▸ REQUIREMENT: In the records below, find the line with "Details (143, 213)" and the line with "[Instagram] (242, 49)". Print both exactly, along with every line between them, and no other line.
═════ GIVEN ENTRIES
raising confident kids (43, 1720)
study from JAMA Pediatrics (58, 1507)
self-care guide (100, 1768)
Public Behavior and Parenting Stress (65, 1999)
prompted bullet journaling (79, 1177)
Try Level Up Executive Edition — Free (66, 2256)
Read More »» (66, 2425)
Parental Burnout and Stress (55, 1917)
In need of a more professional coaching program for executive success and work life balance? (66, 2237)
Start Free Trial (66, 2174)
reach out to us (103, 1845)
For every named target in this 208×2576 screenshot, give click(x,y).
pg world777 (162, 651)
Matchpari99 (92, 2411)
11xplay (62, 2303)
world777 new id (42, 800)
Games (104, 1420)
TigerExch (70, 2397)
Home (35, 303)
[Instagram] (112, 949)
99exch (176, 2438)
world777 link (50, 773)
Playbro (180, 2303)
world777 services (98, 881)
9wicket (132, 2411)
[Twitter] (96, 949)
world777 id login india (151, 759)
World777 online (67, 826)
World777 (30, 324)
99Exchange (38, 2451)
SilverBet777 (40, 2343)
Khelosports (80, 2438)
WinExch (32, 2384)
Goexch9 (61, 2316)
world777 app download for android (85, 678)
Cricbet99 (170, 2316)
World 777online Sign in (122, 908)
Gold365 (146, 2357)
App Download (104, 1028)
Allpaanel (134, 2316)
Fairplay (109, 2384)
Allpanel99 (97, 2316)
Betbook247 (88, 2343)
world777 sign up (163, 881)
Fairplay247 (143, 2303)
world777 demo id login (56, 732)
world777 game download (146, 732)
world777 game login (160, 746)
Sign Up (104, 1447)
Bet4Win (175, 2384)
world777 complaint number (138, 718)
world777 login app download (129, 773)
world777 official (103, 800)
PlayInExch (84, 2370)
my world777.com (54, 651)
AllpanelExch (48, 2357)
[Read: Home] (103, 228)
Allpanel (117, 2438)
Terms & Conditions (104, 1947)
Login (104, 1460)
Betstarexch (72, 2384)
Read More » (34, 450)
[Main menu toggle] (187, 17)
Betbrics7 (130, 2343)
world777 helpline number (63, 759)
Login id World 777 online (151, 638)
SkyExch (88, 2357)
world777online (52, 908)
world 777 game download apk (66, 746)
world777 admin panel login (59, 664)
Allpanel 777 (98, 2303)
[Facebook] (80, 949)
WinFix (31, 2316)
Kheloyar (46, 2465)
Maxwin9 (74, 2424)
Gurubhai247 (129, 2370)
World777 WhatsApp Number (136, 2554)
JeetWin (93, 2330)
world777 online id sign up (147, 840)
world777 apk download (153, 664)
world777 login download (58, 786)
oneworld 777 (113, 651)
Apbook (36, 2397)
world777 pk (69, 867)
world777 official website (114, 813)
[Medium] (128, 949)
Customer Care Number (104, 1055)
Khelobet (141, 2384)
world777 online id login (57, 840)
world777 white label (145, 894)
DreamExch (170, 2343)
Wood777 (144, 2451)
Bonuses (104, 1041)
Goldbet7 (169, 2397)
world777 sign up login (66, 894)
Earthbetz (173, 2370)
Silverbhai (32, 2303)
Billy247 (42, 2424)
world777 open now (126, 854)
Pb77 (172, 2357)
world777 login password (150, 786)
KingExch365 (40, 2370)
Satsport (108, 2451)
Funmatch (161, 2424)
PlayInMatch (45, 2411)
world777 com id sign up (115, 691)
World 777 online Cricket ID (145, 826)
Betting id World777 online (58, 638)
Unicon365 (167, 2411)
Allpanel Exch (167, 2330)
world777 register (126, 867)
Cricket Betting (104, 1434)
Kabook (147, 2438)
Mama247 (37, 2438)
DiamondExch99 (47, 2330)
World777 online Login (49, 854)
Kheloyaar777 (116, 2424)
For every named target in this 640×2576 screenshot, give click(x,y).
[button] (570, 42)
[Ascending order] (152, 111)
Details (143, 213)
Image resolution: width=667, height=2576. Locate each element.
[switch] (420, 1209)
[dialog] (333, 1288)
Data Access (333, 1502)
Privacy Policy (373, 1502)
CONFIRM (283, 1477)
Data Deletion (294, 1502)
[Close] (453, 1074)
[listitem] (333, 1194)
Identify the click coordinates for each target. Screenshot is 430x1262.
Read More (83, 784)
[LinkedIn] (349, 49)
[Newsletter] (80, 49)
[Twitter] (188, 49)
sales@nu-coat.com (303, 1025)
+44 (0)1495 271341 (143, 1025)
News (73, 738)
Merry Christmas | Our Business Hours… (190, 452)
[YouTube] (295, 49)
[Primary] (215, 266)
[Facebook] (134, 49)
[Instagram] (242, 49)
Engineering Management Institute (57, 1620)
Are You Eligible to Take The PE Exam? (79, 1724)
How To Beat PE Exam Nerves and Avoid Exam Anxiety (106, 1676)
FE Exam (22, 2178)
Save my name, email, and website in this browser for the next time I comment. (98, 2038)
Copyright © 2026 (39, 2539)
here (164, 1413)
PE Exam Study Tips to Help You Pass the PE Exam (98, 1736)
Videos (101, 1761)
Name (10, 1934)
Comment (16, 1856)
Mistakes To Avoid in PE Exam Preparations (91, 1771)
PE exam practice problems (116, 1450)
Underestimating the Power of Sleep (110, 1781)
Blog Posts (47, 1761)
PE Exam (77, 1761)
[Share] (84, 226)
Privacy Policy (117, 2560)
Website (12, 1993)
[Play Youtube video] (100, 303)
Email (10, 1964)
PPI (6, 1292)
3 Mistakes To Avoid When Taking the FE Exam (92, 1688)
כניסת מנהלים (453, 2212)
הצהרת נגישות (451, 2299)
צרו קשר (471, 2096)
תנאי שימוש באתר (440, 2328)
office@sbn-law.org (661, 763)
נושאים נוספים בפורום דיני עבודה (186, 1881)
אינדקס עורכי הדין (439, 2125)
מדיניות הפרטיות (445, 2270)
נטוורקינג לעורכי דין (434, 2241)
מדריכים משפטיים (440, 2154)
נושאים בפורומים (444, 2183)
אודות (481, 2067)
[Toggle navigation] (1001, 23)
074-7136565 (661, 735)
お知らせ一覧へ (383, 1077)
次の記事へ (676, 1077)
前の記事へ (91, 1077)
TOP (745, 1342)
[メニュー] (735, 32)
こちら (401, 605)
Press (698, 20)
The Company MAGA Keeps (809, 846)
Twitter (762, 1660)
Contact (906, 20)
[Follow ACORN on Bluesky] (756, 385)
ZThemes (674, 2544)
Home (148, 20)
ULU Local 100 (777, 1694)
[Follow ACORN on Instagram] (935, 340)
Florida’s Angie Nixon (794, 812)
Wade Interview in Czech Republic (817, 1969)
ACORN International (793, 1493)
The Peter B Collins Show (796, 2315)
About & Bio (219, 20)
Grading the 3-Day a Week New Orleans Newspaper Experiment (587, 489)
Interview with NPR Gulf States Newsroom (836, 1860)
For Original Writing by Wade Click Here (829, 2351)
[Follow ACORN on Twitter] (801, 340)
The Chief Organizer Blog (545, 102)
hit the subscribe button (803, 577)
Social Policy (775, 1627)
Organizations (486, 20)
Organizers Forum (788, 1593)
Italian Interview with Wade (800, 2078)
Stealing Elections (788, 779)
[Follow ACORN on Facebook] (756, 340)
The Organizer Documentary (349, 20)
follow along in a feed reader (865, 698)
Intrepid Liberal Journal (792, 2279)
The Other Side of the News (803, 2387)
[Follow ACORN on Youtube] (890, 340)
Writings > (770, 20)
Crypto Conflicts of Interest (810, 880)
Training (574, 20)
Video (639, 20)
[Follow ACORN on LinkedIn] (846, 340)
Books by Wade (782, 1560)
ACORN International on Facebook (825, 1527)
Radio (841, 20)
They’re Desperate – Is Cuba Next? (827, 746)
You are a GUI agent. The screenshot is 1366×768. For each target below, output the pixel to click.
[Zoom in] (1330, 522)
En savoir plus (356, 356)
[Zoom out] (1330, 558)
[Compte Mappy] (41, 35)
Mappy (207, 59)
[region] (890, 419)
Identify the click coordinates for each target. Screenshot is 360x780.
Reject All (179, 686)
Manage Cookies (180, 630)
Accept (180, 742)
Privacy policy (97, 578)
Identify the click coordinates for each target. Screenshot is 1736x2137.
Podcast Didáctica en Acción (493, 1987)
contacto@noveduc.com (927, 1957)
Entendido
══════════
▸ EXPECTED ANSWER:
Details (143, 213)
Image resolution: width=667, height=2576. Locate each element.
[switch] (420, 1209)
[dialog] (333, 1288)
Data Access (333, 1502)
Privacy Policy (373, 1502)
CONFIRM (283, 1477)
Data Deletion (294, 1502)
[Close] (453, 1074)
[listitem] (333, 1194)
Identify the click coordinates for each target. Screenshot is 430x1262.
Read More (83, 784)
[LinkedIn] (349, 49)
[Newsletter] (80, 49)
[Twitter] (188, 49)
sales@nu-coat.com (303, 1025)
+44 (0)1495 271341 (143, 1025)
News (73, 738)
Merry Christmas | Our Business Hours… (190, 452)
[YouTube] (295, 49)
[Primary] (215, 266)
[Facebook] (134, 49)
[Instagram] (242, 49)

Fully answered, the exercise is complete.